Semantic-enabled Architecture for Auditable Privacy-Preserving Data Analysis

Tracking #: 2719-3933

Authors: 
Fajar J. Ekaputra
Andreas Ekelhart
Rudolf Mayer
Tomasz Miksa
Tanja Šarčević
Sotirios Tsepelakis
Laura Waltersdorfer

Responsible editor: 
Guest Editors ST 4 Data and Algorithmic Governance 2020

Submission type: 
Full Paper
Abstract: 
Small and medium-sized organisations face challenges in acquiring, storing and analysing personal data, particularly sensitive data (e.g., data of medical nature), due to data protection regulations, such as the GDPR in the EU, which stipulates high standards in data protection. Consequently, these organisations often refrain from collecting data centrally, which means losing the potential of data analytics and learning from aggregated user data. To enable organisations to leverage the full-potential of the collected personal data, two main technical challenges need to be addressed: (i) organisations must preserve the privacy of individual users and honour their consent, while (ii) being able to provide data and algorithmic governance, e.g., in the form of audit trails, to increase trust in the result and support reproducibility of the data analysis tasks performed on the collected data. Such an auditable, privacy-preserving data analysis is currently challenging to achieve, as existing methods and tools only offer partial solutions to this problem, e.g., data representation of audit trails and user consent, automatic checking of usage policies or data anonymisation. To the best of our knowledge, there exists no approach providing an integrated architecture for auditable, privacy-preserving data analysis.
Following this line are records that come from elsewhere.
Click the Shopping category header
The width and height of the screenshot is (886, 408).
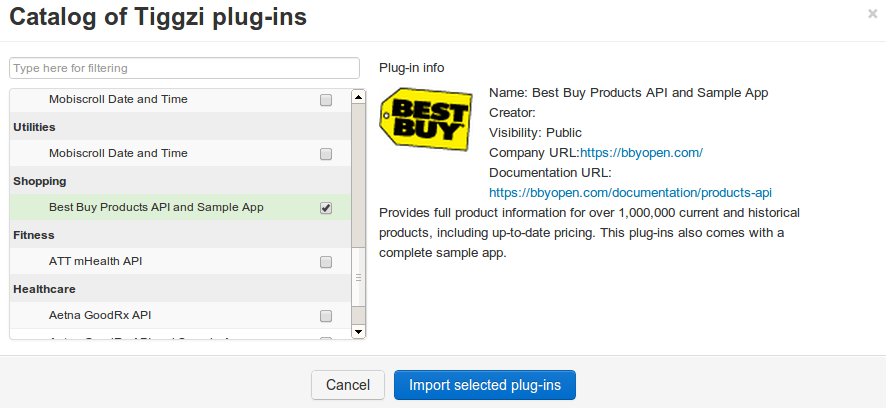pos(39,181)
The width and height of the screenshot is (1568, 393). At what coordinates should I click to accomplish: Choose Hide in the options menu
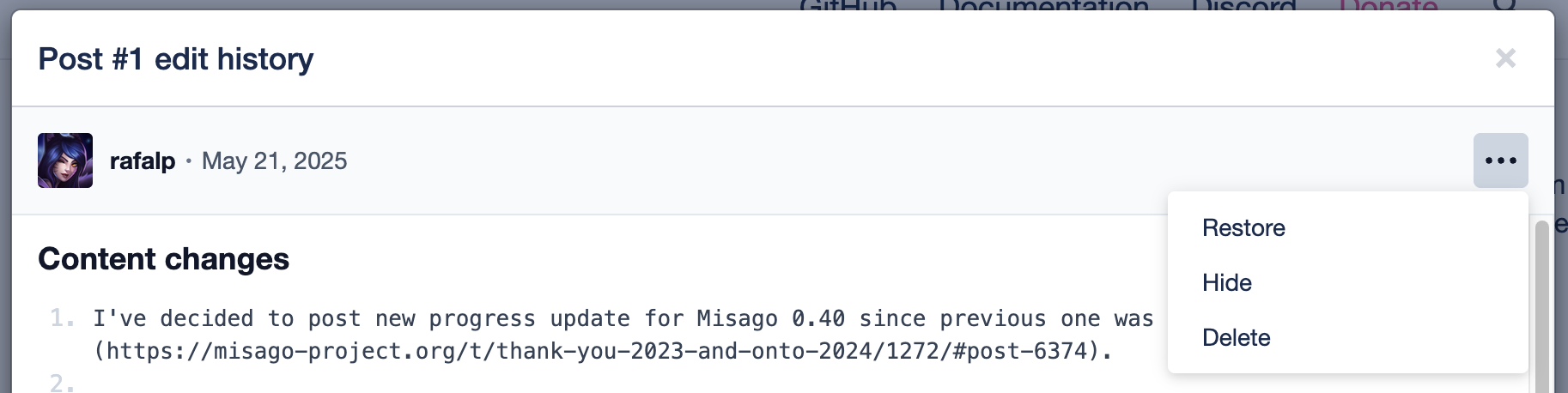coord(1227,283)
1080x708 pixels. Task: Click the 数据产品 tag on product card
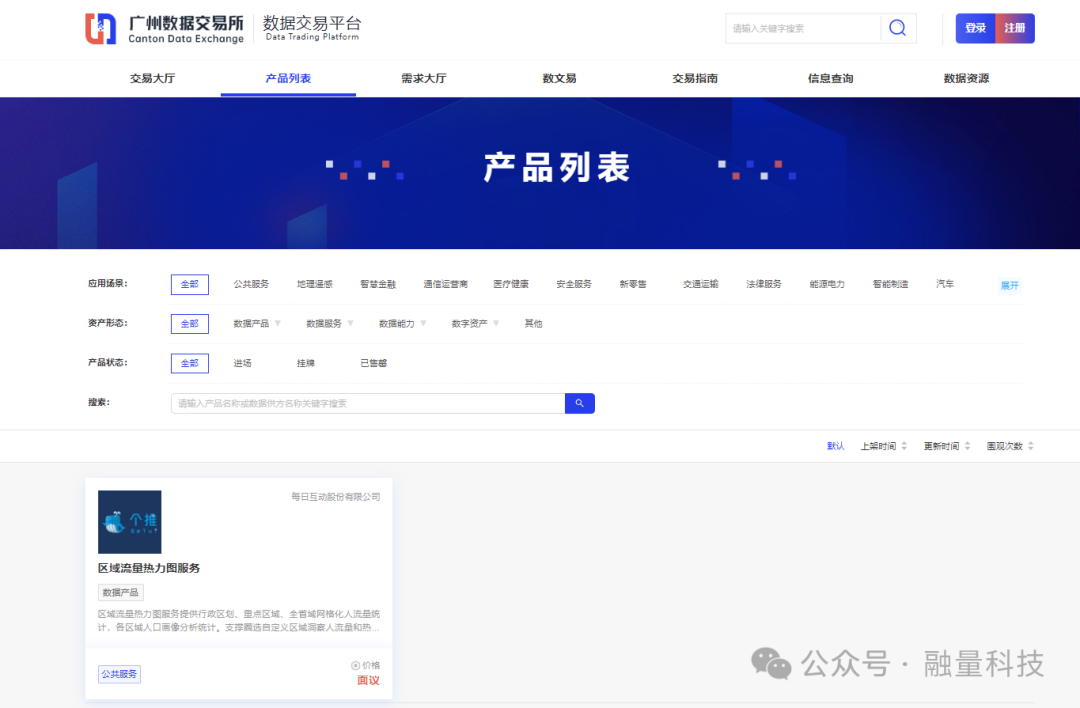(120, 592)
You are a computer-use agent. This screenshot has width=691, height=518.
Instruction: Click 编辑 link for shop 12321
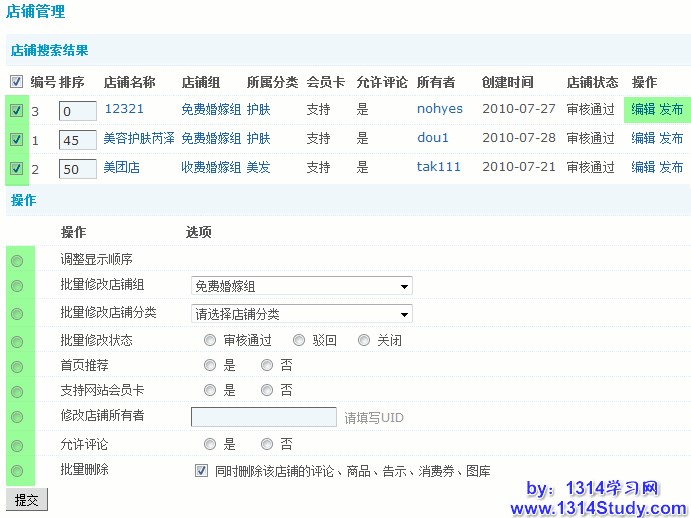pyautogui.click(x=643, y=110)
To address these gaps, as the main contribution of this paper, we propose the WellFort approach, a semantic-enabled architecture for auditable, privacy-preserving data analysis which provides secure storage for users’ sensitive data with explicit consent, and delivers a trusted, auditable analysis environment for executing data analytic processes in a privacy-preserving manner. Additional contributions include the adaptation of Semantic Web technologies as an integral part of the WellFort architecture, and the demonstration of the approach through a feasibility study with a prototype supporting use cases from the medical domain. Our evaluation shows that WellFort enables privacy preserving analysis of data, and collects sufficient information in an automated way to support its auditability at the same time.
Full PDF Version: 
Tags: 
Reviewed

Decision/Status: 
Minor Revision

Solicited Reviews:
Click to Expand/Collapse
Review #1
By Andre Dekker submitted on 08/Mar/2021
Suggestion:
Accept
Review Comment:

I think this is a mature and well written paper on using semantic web tech to enable auditing and consent management in a privacy preserving manner.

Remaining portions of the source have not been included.